En outre et si l’opposition démocratique et républicaine entend gagner les prochaines élections et bénéficier d’un large soutien de la population, condition nécessaire au redressement du pays, il lui faut obligatoirement travailler à l’unisson pour proposer au pays une perspective économique et sociale viable et entraînante. Autant dire alors qu’il lui faut adopter au plus vite un programme commun de gouvernement et entrer dans la bataille électorale avec des listes communes. Faute de quoi, l’absentéisme électoral risque d’atteindre des sommets, au seul profit du parti Ennahdha. Car à défaut de gagner les élections, Ennahdha pourrait garder dans ce cas un immense pouvoir de nuisance lui permettant de rendre le pays ingouvernable et à tout le moins impossible à être réformé.
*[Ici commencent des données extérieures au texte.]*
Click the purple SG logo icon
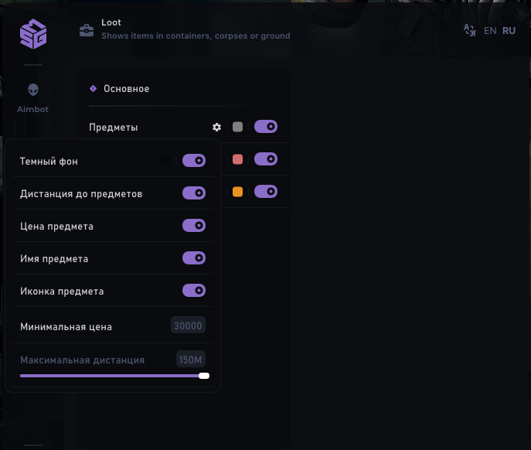Screen dimensions: 531x450 coord(33,34)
Tels sont les véritables paramètres à prendre en considération. Ils n’incitent certainement pas à l’optimisme, surtout si l’on tient compte des méfaits attendus du mode de scrutin. Pourtant, l’irréparable peut être évité pour peu que chacun accepte enfin de pousser dans la même direction, sans tapage et sans ego surdimensionné. Mais si cet irréparable doit survenir un jour, la faute incombera d’abord à l’élite de ce pays, à sa classe politique en général et à sa composante républicaine et démocratique en particulier, non aux menées de l’étranger ou à l’action séditieuse des extrémistes.
H.T.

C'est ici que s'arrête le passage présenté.